By keeping channels separate, companies might be incurring additional, unnecessary costs because many components could likely be reused across channels. That is where a services-oriented architecture can help. In this architecture, applications are broken down into individual components that can be shared across platforms and application layers, and all applications become part of a much larger domain in which each application depends on the others to function properly. When coupled with Voice over Internet Protocol and unified communications (UC), this enables greater technology integration, and thus simplifies the IT landscape.
“You need to maintain a unified communications environment,” Hollenbeck says. “You could do it without UC, but it would be really complicated. It’s much simpler to deploy the end game and sync up all your customer interactions.”
And, from there, the same workforce optimization and other labor-related issues can be applied. “Once you do deeper dives into each channel, you can assess your team,” SpeechCycle’s Hunter suggests. “Do I have the right people in place already, or do I need to bring in additional team members to handle each channel?”

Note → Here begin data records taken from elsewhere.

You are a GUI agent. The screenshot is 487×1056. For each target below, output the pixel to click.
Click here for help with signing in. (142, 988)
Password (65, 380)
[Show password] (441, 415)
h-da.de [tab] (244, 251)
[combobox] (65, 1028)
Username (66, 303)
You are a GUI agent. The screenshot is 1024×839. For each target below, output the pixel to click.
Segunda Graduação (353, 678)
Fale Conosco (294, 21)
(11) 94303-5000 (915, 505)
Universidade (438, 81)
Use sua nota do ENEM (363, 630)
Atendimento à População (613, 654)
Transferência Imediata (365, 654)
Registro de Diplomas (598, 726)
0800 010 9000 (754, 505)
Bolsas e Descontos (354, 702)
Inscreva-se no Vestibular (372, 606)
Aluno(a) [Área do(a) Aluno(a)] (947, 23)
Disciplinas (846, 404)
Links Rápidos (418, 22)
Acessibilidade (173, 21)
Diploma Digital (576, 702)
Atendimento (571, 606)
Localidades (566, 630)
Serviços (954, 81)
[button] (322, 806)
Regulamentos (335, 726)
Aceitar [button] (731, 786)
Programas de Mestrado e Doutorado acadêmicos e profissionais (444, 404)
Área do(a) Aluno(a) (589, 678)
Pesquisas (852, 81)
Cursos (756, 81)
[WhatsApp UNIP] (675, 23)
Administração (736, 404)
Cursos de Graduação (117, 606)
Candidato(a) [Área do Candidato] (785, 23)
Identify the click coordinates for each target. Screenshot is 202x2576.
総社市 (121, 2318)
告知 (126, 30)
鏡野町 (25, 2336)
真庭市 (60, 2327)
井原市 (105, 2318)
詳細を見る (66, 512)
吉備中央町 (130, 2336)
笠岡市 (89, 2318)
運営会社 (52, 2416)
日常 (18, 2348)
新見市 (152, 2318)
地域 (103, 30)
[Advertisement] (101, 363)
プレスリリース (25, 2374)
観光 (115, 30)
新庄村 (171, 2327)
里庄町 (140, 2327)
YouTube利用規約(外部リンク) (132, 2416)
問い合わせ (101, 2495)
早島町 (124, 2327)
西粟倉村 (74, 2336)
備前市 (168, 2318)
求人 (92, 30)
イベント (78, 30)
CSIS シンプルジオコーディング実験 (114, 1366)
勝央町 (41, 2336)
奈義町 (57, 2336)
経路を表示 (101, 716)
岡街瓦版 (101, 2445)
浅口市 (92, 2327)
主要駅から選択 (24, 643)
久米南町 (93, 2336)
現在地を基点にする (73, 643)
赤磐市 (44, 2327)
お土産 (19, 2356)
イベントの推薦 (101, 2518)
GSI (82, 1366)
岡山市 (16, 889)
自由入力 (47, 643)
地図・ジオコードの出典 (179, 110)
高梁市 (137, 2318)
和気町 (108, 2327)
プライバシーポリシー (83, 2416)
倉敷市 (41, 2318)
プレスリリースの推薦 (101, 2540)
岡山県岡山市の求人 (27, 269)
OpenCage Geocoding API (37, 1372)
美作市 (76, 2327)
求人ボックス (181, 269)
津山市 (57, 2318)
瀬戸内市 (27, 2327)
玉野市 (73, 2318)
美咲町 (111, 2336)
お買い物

Convery says such moves need to occur from the top levels of a company. “Make sure the organization is ready for it. When you have multiple channels, a lot more interdependencies are required among groups within the organization,” she states. “You may want to hire a vice president of customer experiences to pull together all these things.”
Among other things, that person can then decide whether agents should be cross-trained. “Am I going to have the same agents respond to phone, email, and chat, or have separate agents to respond to each?” Hollenbeck asks. “Do I need to join up the two departments, or should I have one organization for online contacts and a separate one for the call center?”
The answer depends on the specific person and her abilities. “Not everyone with a good phone manner can write well, or vice versa,” Hollenbeck says. “And for companies with a growing online presence, it may be very effective to have a dedicated staff just for that. It also depends on how the agents are trained and what they can handle.”
Training for multichannel agents should provide the skills to handle both inbound and outbound contacts, multiple call types (whether sales, service, tech support, or collections), and multiple technologies (including the Web, email, phone, text messaging, and live chat).
But at the same time, operators need to approach each channel differently. “How you respond to someone with an email is different than over the phone,” Aaronson explains. “You need to empower operators to handle each conversation individually rather than sticking to a script. It can never be about just reading a script or playing a standard recording.”
A problem, he notes, is that “it can be a nightmare on training because it’s difficult to ask one person to master all that.”
Having different agents working different tiers can alleviate that burden. “One person should be able to handle basic service requests across all domains, and then you can always dig deeper with a level-two agent,” Aaronson advises.
So if they’re ever going to tame their multichannel monsters, businesses must shift their strategic perspectives and give their agents the freedom to respond to all channels accordingly. Each channel needs to support, communicate with, and share information with the other channels if the organization as a whole is ever going to be able to respond appropriately to customers at any time or any place.
Why Go Multichannel?
• Roughly half of the 6.75 billion people on the planet now use cell phones;
• 90 percent of all cell phones are connected to mobile networks that support both voice and data transmission simultaneously; and
• 70 percent of all cell phones natively support Web applications.